A quick reminder of how much storage your organization is entitled to based on the service being used and the number of users licensed:
- Exchange Online provides 100GB per mailbox for M365 E3/G3+ subscribers. This is no adjustment to this. No reductions, no increases. You cannot buy more mailbox storage. Excess capacity needs to be archived using Exchange Archiving service.
https://learn.microsoft.com/en-us/office365/servicedescriptions/exchange-online-service-description/exchange-online-limits#mailbox-storage-limits
- OneDrive for Business provides 1TB per M365 G3/G5 subscriber. This may be upgraded to 5TB for a specific user if the user has consumed 95% of their storage. This is done via PowerShell or the SharePoint Admin Center.
https://learn.microsoft.com/en-us/sharepoint/change-user-storage#change-a-users-storage-space-in-the-microsoft-365-admin-center
- SharePoint Online is pooled storage. The amount of storage provided is “1TB+10GB/user” w/ M365 E3/G3+. If an organization, for example, has 600 users, it would have 1TB+(10GB*600) = 7TB of storage in SharePoint Online to use across all sites. (And Microsoft Teams – see below)
https://learn.microsoft.com/en-us/office365/servicedescriptions/sharepoint-online-service-description/sharepoint-online-limits
Additional SharePoint Online storage may be purchased/subscribed to via an Enterprise Agreement SKU called “Office 365 Extra Storage”.

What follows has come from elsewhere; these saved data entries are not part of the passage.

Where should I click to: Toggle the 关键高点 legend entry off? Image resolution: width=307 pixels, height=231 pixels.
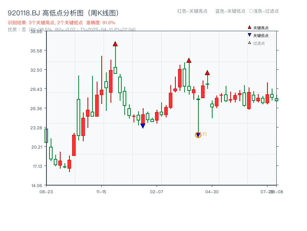[258, 27]
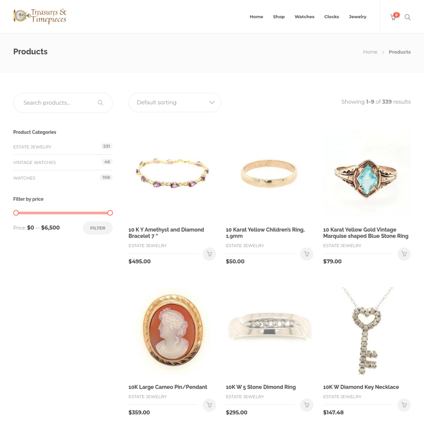
Task: Open the Clocks menu item
Action: click(x=332, y=17)
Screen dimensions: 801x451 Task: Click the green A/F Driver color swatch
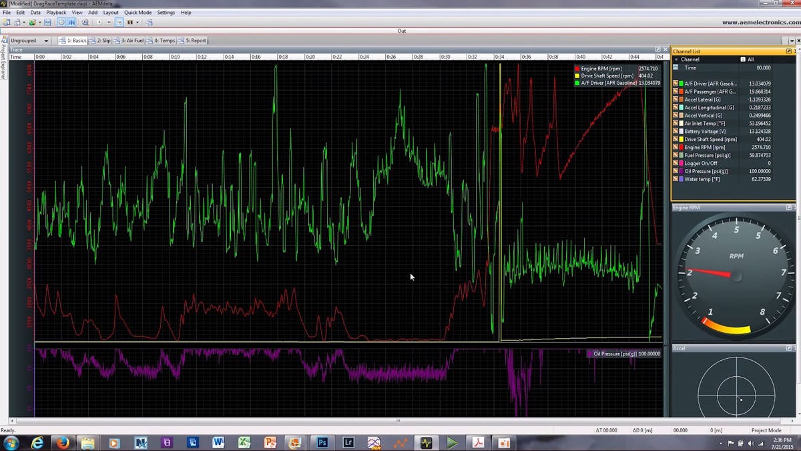coord(682,84)
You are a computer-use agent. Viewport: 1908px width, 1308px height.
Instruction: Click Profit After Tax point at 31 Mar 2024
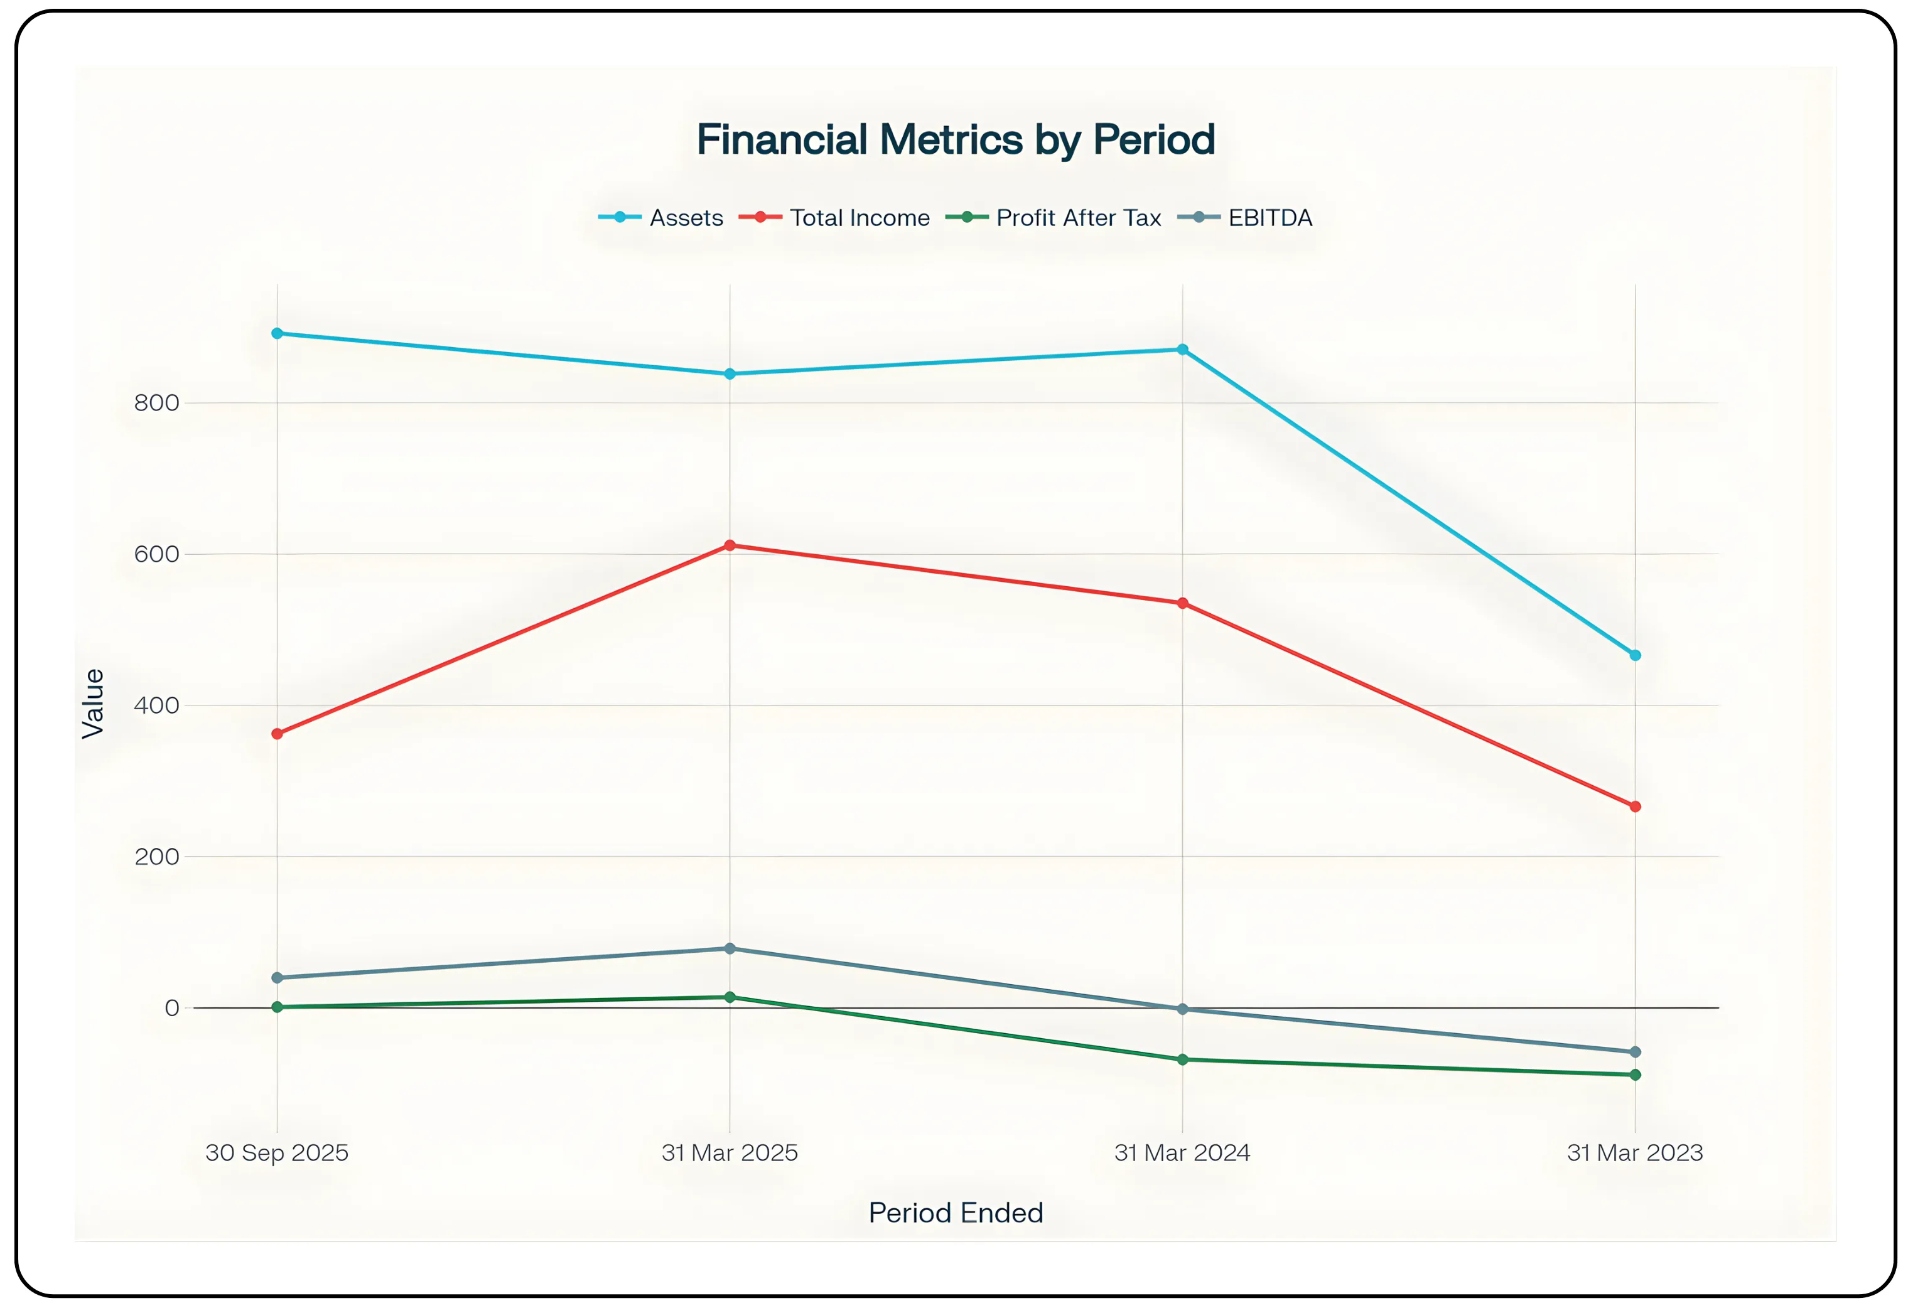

https://learn.microsoft.com/en-us/sharepoint/sharepoint-storage-planning#purchase-additional-storage
- Microsoft Teams files are hosted in SharePoint Online. Any files stored in Teams folders consumes SharePoint Online storage quota shown above. Files shared in Teams file folders are actually visible through both Teams client/web as well as SharePoint Online.

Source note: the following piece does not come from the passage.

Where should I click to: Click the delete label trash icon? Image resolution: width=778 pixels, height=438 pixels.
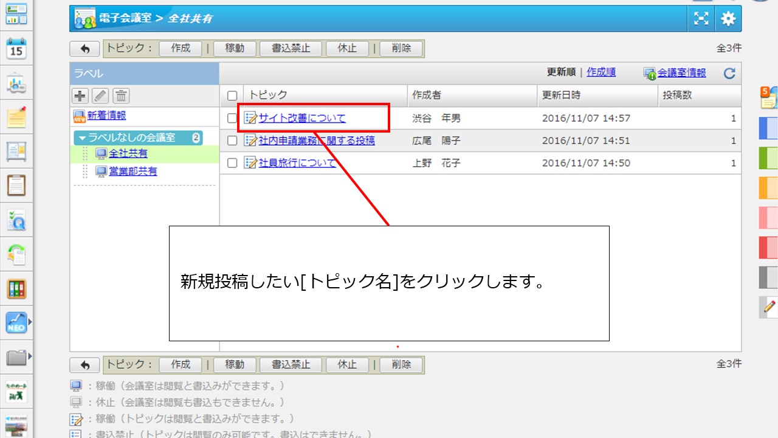click(121, 96)
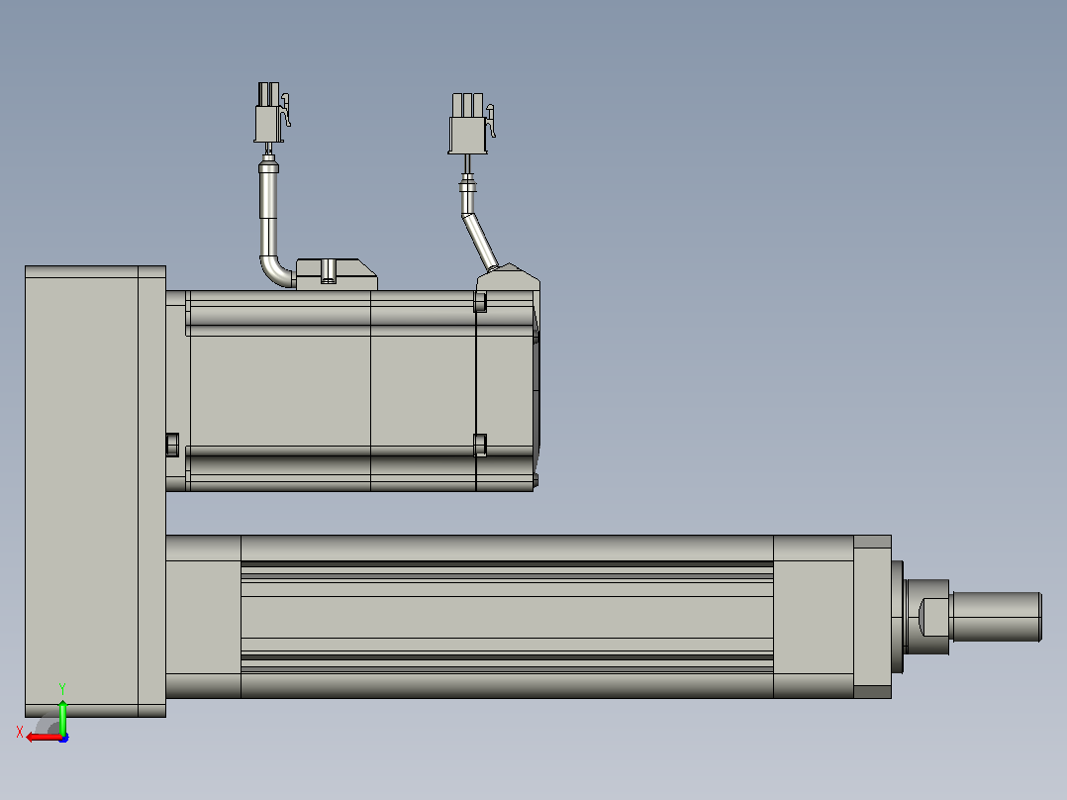Click the green Y axis arrow of the triad

click(x=62, y=717)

https://learn.microsoft.com/en-us/microsoftteams/limits-specifications-teams#storage
A NOTE ABOUT STORAGE ROBUSTNESS:
Some folks are unaware that SharePoint Online storage & OneDrive for Business storage a very different:
- SharePoint Online storage is designed for ORGANIZATIONS. It is a “higher quality” service in that it is specially architected for high volume, organizational use. The data is both locally & geographically redundant. It’s designed for rapid “journaling” and “previous versions” & designed for highly scalable sharing for multi-user synchronization & multi-user co-editing. It has significantly higher performance SLAs and has a lot of administrative control such as storage management, site quotas, governance policies, etc. This is why organizations get “1TB+10GB/user” vs OneDrive for Business where users get “1TB+/user” in M365 E3/G3+.
- OneDrive for Business is designed for INDIVIDUALS. While locally protected from both hardware failures, I don’t believe it is georedundant like SharePoint Online is. While it’s availability SLAs are 99.9% like SharePoint Online, it has lower access performance SLAs than SharePoint Online and is not designed for multi-user access. This includes speed/performance for multi-person co-editing, file sync with multiple people, etc. I believe there can also be a higher latency between journaled changes and “previous versions” vs SharePoint Online. At the end of the day, OneDrive for Business designed and optimized for a single user as you’d expect. This is also the reason licensed users get “1TB+/user” vs SharePoint Online’s “1TB+10GB/user” in M365 E3/G3+.